#898 causes cuda initialization error #1054

szhengac · 2020-09-25T06:21:30Z

When I submitted a sagemaker job with the latest gluonts master, I received cuda initialization error in https://github.com/awslabs/gluon-ts/blob/3ff95ebcf70e39f6424d76b9b58bd861b36f7363/src/gluonts/mx/trainer/_base.py#L242. After I remove the commit #898, everything goes well.

lostella · 2020-09-25T09:23:03Z

@szhengac do you think you could isolate the problem into a MWE?

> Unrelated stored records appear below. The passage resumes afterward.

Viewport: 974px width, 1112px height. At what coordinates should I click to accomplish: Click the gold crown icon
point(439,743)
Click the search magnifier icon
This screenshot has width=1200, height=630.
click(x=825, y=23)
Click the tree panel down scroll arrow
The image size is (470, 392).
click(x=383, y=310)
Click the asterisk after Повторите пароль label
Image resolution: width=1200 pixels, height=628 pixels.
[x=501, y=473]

lostella · 2020-09-28T18:40:38Z

Can reproduce with the following:

import mxnet as mx

from gluonts.dataset.repository.datasets import get_dataset
from gluonts.model.simple_feedforward import SimpleFeedForwardEstimator
from gluonts.trainer import Trainer

dataset = get_dataset("electricity", regenerate=False)

estimator = SimpleFeedForwardEstimator(freq="H", prediction_length=24, trainer=Trainer(epochs=3, ctx=mx.gpu()))

predictor = estimator.train(dataset.train, num_workers=2)

which fails on master but succeeds in c3150eb (i.e. prior to #898)

PascalIversen · 2020-09-30T08:51:32Z

The source of the error seems to be placing any data on the gpu at the with mx.gpu() statement.
This reproduces the error:

import mxnet as mx
from gluonts.mx.batchify import batchify
from gluonts.dataset.loader import TrainDataLoader
from gluonts.dataset.repository.datasets import get_dataset
from functools import partial
from gluonts.transform import (
    InstanceSplitter,
    ExpectedNumInstanceSampler
)
from gluonts.dataset.field_names import FieldName
from gluonts.mx.batchify import batchify 
from gluonts.dataset.loader import TrainDataLoader


with mx.gpu():
    a =mx.nd.array([42])
    
dataset = get_dataset("electricity", regenerate=False)



transformation = InstanceSplitter(
                target_field=FieldName.TARGET,
                is_pad_field=FieldName.IS_PAD,
                start_field=FieldName.START,
                forecast_start_field=FieldName.FORECAST_START,
                train_sampler=ExpectedNumInstanceSampler(num_instances=2),
                past_length=24,
                future_length=12)



batch_size = 32
num_batches_per_epoch = 300

data_loader = TrainDataLoader(dataset.train, batch_size=batch_size, stack_fn=partial(batchify, ctx=mx.gpu()),
                              transform=transformation,
                              num_batches_per_epoch=num_batches_per_epoch, num_workers=2)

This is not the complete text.